**What to work on**
1) According to the Spark UDF thread, why does the answer change the UDF's second argument to Map[String, Row]?
2) List every data type that appears in the schema shown in the Spark UDF thread.
3) Pick up the Spark UDF thread right after its final line of code and carry it forward.

Reputation: 141
My current schema is as follows
root
|-- product: array (nullable = true)
| |-- element: string (containsNull = true)
|-- Items: map (nullable = true)
| |-- key: string
| |-- value: struct (valueContainsNull = true)
| | |-- _1: string (nullable = true)
| | |-- _2: long (nullable = false)
I will first check if any element in the product would be a key in Items, then check the _2 field in the value of that entry to see if it is smaller than some value. My code is as follows:
def has(product:Seq[String],items:Map[String,(String,Long,Long)]):Double={
var count = 0
for(x<- asin)
{
if(items.contains(x))
{
val item = items.get(x)
val iitem = item.get
val(a,b,c) = iitem
if(b<=rank)
{
count = count + 1
}
}
}
return count.toDouble
}
def hasId = udf((product:Seq[String] ,items:Map[String,(String,Long,Long)])
=>has(product,items)/items.size.toDouble
)
for(rank <- 0 to 47)
{
joined =joined.withColumn("hasId"+rank,hasId(col("product"),col("items")))
}
I am getting errors saying that
GenericRowWithSchema cannot be cast to scala.Tuple3
The error appears to be something related to
val(a,b,c) = iitem
if(b<=rank)
But I am not able to figure out what I am doing wrong.
Upvotes: 2
Views: 1966
Reputation: 37852
When passing a MapType
or ArrayType
column as a UDF's input, tuple values/keys are actually passed as org.apache.spark.sql.Row
s. You'll have to modify your UDF to expect a Map[String, Row]
as its second argument, and "convert" these Row
values into tuples using pattern matching:
def hasId = udf((product: Seq[String], items: Map[String, Row]) =>
has(product, items.mapValues {
case Row(s: String, i1: Long, i2: Long) => (s, i1, i2)

**Records provided**

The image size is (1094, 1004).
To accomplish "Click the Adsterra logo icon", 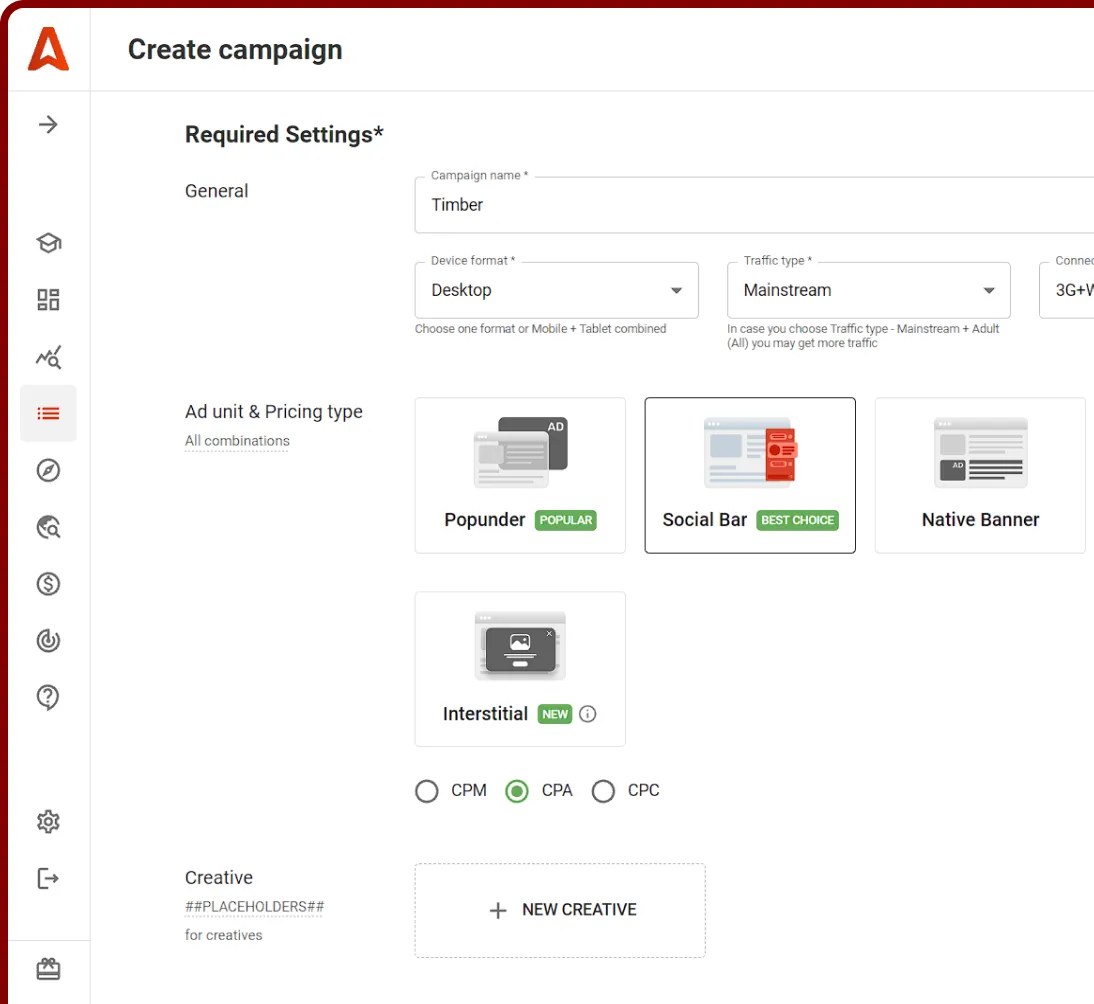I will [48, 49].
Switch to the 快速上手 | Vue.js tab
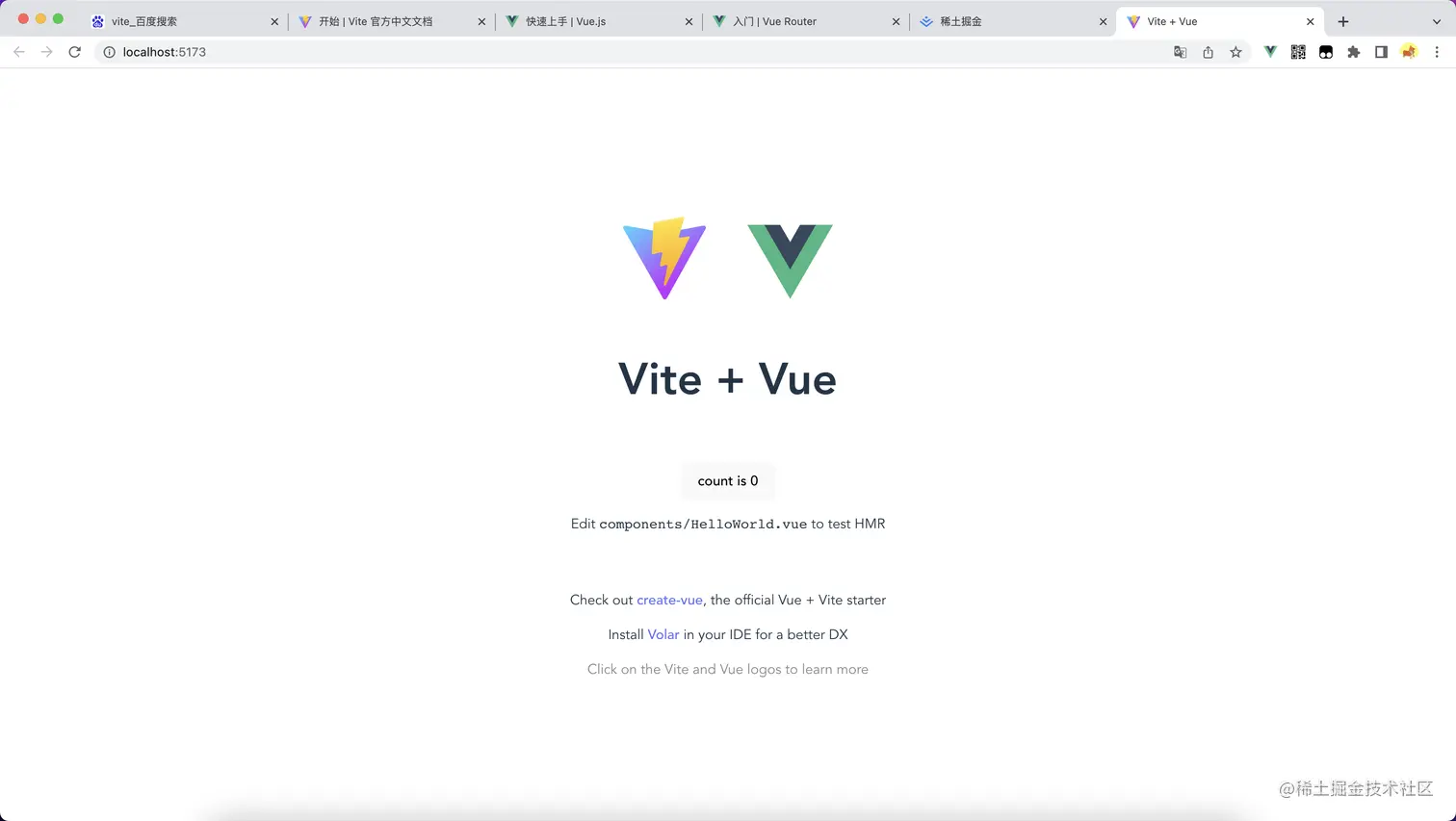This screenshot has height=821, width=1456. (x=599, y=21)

---

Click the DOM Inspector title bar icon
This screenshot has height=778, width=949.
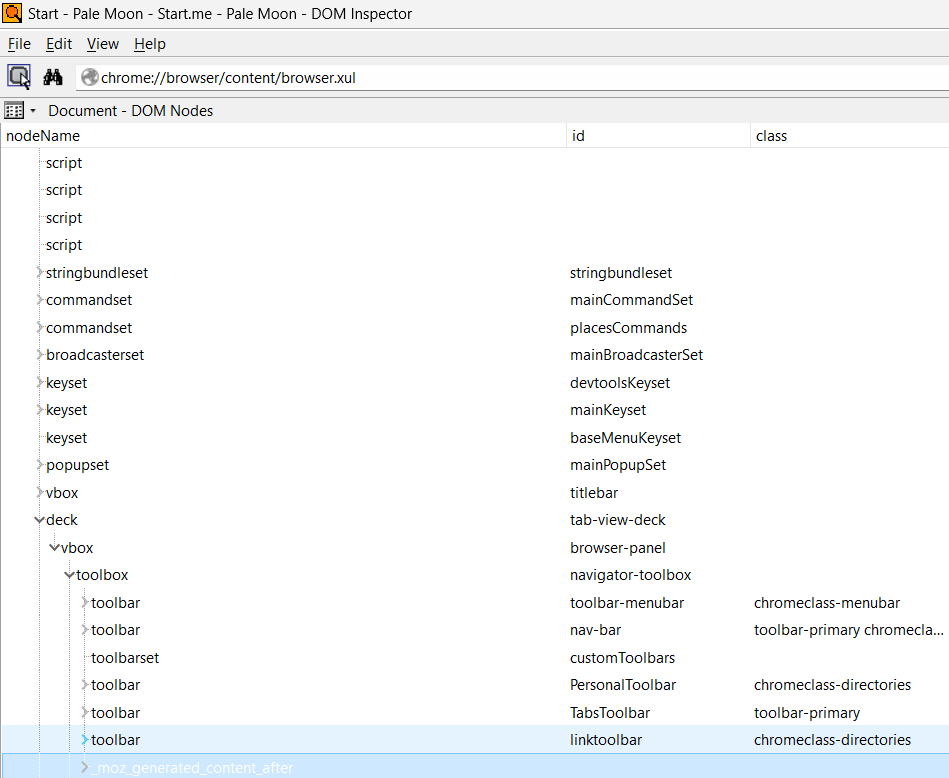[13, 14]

**Answers below**
1) When a MapType or ArrayType column is passed as a UDF's input, its tuple values and keys arrive as org.apache.spark.sql.Row objects rather than tuples. The UDF therefore has to expect Map[String, Row] and convert those Row values into tuples with pattern matching.

2) array, string, map, struct, long

3)
}) / items.size.toDouble
)
NOTE: somewhat unrelated to the question, looks like there's some other mistakes in the code - I assume rank
should be passed as a parameter into has
? And everything could be made more idiomatic by removing usages of mutable var
s - altogether, I'm partly guessing this does what you need:
import org.apache.spark.sql.functions._
import org.apache.spark.sql.Row
def has(products: Seq[String], items: Map[String, (String, Long, Long)], rank: Long): Double = products
.flatMap(items.get)
.map(_._2)
.count(_ <= rank)
.toDouble
def hasId(rank: Long) = udf((product: Seq[String], items: Map[String, Row]) => {
val convertedItems = items.mapValues {
case Row(s: String, i1: Long, i2: Long) => (s, i1, i2)
}
has(product, convertedItems, rank) / items.size.toDouble
})
val result = (0 to 47).foldLeft(joined) {
(df, rank) => df.withColumn("hasId" + rank, hasId(rank)(col("product"), col("items")))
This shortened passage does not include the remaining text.